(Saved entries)
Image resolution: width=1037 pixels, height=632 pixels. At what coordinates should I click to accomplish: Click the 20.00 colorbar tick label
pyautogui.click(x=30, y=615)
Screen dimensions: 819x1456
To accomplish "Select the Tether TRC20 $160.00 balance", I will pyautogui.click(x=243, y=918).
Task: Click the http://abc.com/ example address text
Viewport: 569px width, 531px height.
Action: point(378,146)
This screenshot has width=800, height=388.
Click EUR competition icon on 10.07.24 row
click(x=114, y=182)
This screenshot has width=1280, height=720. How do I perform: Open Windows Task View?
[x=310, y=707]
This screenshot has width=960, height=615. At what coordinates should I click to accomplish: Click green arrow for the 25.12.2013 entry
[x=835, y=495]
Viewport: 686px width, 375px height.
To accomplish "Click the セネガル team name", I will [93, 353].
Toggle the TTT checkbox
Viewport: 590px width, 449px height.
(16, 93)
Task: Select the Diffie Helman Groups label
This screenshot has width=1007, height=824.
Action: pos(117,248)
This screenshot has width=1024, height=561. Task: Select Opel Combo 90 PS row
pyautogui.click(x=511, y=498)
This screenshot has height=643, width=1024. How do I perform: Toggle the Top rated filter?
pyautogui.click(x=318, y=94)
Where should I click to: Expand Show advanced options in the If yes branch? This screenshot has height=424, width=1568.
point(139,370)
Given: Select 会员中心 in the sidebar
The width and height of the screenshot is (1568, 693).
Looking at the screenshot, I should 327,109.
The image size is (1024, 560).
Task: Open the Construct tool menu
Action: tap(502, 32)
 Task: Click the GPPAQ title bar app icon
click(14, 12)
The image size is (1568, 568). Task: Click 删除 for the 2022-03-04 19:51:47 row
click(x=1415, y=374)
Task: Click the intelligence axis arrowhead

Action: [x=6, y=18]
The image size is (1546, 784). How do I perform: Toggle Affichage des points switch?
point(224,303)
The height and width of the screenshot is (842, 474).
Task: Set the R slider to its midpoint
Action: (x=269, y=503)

[Task to complete] The lines from the one containing "Task: Click the intelligence axis arrowhead" through the last line of the records are to be transcribed exactly, with nothing else added.

[Output of the task]
Task: Click the intelligence axis arrowhead

Action: [x=6, y=18]
The image size is (1546, 784). How do I perform: Toggle Affichage des points switch?
point(224,303)
The height and width of the screenshot is (842, 474).
Task: Set the R slider to its midpoint
Action: (x=269, y=503)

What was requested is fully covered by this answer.